Nous connaissons le résultat des élections. Une période de crise politique aiguë s’ouvre en Espagne. retenons au passage, qu’à la différence des sondages, les sièges obtenus par Podemos seul ou par Podemos en coalition sont décomptés séparément.
Ce résultat est considéré par certains comme inextricable puisque toutes les combinaisons possibles sauf une grande coalition (que les socialistes rejettent avec vigueur) ne donnent de majorité à personne. On peut cependant imaginer qu’ont été nombreux les coups de fil venus des institutions européennes ou de la République Fédérale d’Allemagne pour défendre l’hypothèse de sortie de la crise politique par la coalition PP-PSOE, principe moins repoussoir qu’il n’y paraît puisqu’il fait son chemin en Europe et même en France. Les éditorialistes espagnols et les leaders des différents partis et mouvements y vont de leurs propositions, de leurs appels du pied, de leurs avertissements, surtout pour ne pas perdre le bénéfice de leur gain et surtout pour se garder une certaine visibilité en cas d’éventuelle dissolution.
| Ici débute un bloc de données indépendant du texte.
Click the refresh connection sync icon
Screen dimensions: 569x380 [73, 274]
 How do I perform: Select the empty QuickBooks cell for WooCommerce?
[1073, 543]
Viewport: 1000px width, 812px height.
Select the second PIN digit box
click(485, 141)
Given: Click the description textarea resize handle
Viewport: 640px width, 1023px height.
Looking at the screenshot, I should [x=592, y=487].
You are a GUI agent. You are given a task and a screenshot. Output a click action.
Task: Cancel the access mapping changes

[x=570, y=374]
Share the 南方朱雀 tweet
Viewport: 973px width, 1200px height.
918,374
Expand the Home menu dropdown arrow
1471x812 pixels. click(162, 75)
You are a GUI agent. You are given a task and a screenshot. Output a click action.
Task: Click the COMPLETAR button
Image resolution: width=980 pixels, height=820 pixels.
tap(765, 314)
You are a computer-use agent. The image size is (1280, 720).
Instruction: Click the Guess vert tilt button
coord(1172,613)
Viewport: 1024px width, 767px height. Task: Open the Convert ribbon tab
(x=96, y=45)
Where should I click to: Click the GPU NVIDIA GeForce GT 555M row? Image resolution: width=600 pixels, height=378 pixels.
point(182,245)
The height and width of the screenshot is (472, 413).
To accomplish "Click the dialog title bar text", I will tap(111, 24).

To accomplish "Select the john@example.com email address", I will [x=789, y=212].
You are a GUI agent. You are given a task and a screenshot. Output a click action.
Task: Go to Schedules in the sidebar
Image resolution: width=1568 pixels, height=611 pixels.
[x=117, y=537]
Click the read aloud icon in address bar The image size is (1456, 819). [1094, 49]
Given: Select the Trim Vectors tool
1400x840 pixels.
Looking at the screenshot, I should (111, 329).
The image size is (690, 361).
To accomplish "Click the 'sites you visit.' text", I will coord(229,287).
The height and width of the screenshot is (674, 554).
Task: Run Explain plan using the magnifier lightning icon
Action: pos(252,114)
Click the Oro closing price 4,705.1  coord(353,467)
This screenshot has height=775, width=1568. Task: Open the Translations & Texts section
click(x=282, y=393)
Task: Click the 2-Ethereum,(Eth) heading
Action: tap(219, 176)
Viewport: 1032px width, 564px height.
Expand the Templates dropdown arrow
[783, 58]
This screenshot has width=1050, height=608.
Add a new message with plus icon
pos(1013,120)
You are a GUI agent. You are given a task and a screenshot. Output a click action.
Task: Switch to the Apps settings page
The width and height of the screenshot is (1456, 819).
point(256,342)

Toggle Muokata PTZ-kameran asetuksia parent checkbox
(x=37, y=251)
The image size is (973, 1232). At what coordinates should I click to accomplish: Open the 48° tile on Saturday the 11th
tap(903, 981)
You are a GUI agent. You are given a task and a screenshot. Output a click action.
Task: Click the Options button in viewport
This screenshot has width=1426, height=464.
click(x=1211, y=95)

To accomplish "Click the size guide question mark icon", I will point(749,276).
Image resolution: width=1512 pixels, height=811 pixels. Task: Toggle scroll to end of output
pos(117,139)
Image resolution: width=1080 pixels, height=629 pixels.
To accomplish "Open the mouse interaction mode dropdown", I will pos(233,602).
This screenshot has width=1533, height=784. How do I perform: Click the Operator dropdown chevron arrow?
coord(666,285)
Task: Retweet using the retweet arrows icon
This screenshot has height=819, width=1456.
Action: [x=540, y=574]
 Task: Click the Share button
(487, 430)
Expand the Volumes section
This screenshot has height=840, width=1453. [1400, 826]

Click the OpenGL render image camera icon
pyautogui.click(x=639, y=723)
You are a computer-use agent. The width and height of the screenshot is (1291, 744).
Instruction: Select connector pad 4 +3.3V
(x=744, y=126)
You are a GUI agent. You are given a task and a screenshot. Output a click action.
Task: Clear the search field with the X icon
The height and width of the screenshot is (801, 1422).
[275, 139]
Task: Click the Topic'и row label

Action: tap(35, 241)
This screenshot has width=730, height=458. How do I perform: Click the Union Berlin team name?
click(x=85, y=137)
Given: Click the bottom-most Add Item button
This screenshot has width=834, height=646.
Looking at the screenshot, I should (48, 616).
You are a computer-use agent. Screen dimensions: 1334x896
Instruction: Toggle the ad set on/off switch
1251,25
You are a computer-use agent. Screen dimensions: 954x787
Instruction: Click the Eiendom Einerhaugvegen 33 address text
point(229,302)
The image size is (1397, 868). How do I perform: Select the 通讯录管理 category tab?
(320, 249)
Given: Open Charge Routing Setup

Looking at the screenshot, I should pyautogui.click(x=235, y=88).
Mais revenons au détail des étapes à venir pour les semaines qui viennent.
Elles sont clairement définies par la Constitution :
- Installer le nouveau parlement pour cette législature, avec l’élection de son bureau (la Mesa), sa présidence et ses vice-présidences parlementaires. Ces postes peuvent faire l’objet d’un paquet négocié, naturellement, sous la forme bien connue: je te donne une présidence ou une vice-présidence ou deux et tu votes mon investiture, ou tu t’abstiens au deuxième tour.
- Les élus procèdent à la constitution des groupes. Il n’y aura de problème majeur que pour les communistes et pour les petits partis nationalistes qui pourront siéger dans un groupe mixte s’ils ne trouvent pas d’accord avec d’autres partis avec affinités et si le Parlement les autorise à le faire. Le seul groupe qui semble poser problème est celui de Podemos. Pablo Iglesias, après avoir insisté sur le fait que sa formation avait gagné 69 sièges, insiste aujourd’hui sur la nécessité absolue pour les élus ayant gagné leurs sièges dans un contexte d’alliances larges avec Podemos, en Catalogne, au Pays Basque, en Galice et à Valence forment leur propre groupe avec leur identité propre (il en oublie que leur diversité est aussi programmatique, écologique, associative, nationaliste, communiste). Il ajoute, assez curieusement comme s’il voulait se prémunir d’un refus: «… espero que la Mesa (de la Cámara Baja) lo entienda”. Or rien dans la loi ne l’interdit. Un groupe est constitué à partir de 15 députés dans le cas général, de 5 députés si leurs listes ont obtenu au moins 15% des voix dans les circonscriptions où ils ont présenté des candidats ou 5% s’ils ont présenté des candidatures dans tout le pays. Mais, par ailleurs, il ne cesse d’expliquer que les 69 élus ne parleront que d’une seule voix, ce qui, sur certains sujets, n’est pas du tout acquis. Des partis qui ont fait campagne les uns contre les autres ne peuvent constituer un même groupe, ni des élus s’étant présenté sous la même étiquette (ce qui n’est pas le cas dans les régions précitées).
- Voter la confiance ou la défiance à la proposition d’orientation présentée, selon la tradition, par le leader du parti arrivé en tête (en l’occurrence le PP). Si la majorité absolue approuve cette orientation (176 sur 350), il est nommé chef du gouvernement. S’il n’obtient pas cette majorité, il représente sa candidature 48 heures plus tard, la majorité simple étant seule exigible (Art. 99-3). Si, au bout de deux mois cette majorité n’est pas obtenue, le roi doit dissoudre le parlement et convoquer, par l’entremise du Président élu du parlement, de nouvelles élections (Art. 99-5).
Il faudra attendre et laisser passer le flot des déclarations des uns et des autres.